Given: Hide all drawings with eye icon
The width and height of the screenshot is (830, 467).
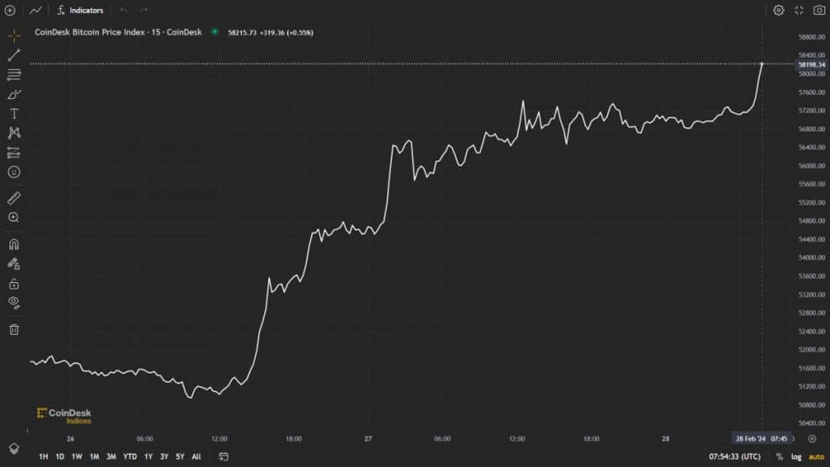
---
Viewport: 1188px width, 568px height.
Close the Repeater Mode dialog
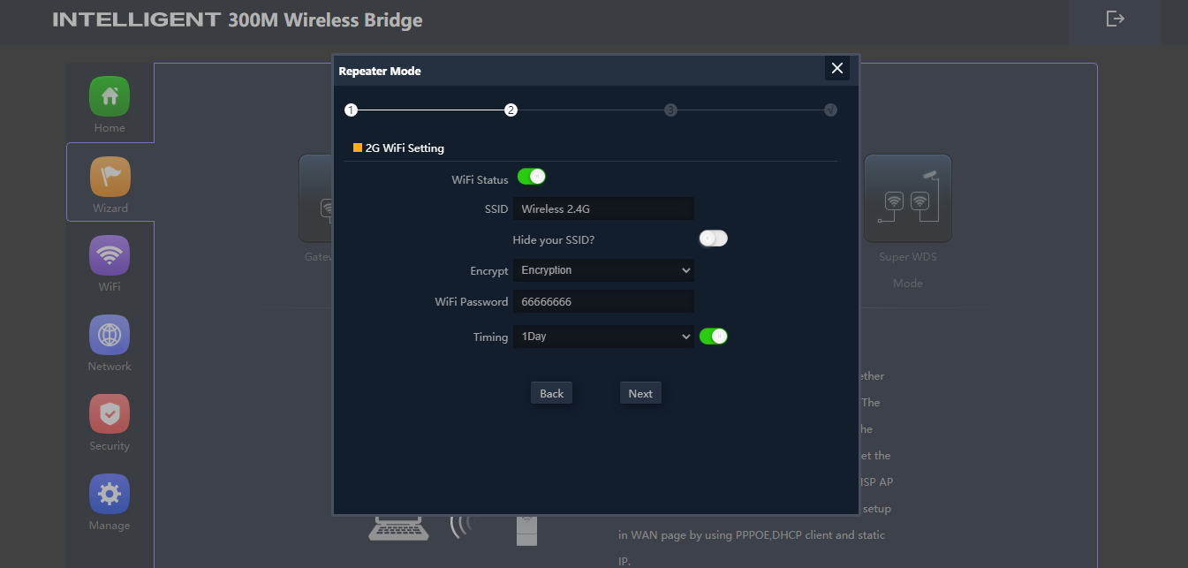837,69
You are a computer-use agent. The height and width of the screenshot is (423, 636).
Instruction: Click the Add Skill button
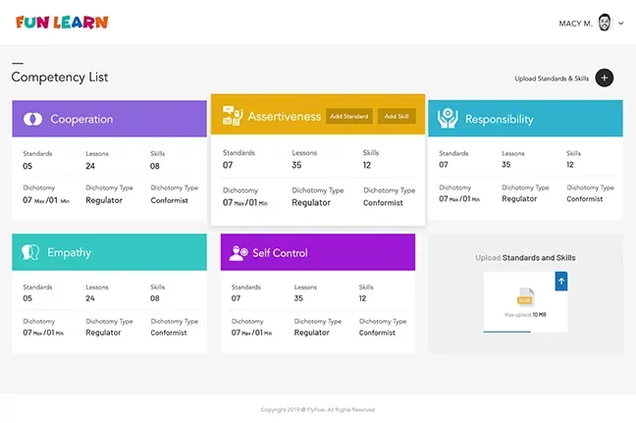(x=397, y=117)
---
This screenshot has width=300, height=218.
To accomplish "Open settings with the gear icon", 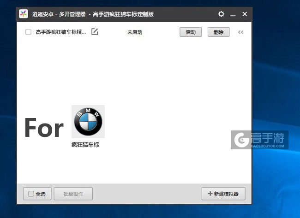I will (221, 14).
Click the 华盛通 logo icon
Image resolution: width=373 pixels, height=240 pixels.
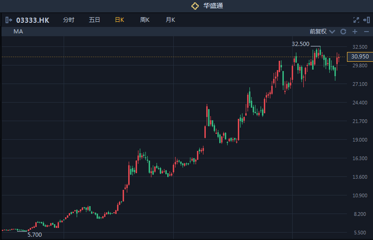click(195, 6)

◆ YOUR INSTRUCTIONS ◆
Which lines of the data above contain "screenshot"? Copy each one.

◆ OUTPUT BELOW ◆
The width and height of the screenshot is (830, 467).
You are a computer-use agent. The height and width of the screenshot is (423, 636).
This screenshot has width=300, height=218.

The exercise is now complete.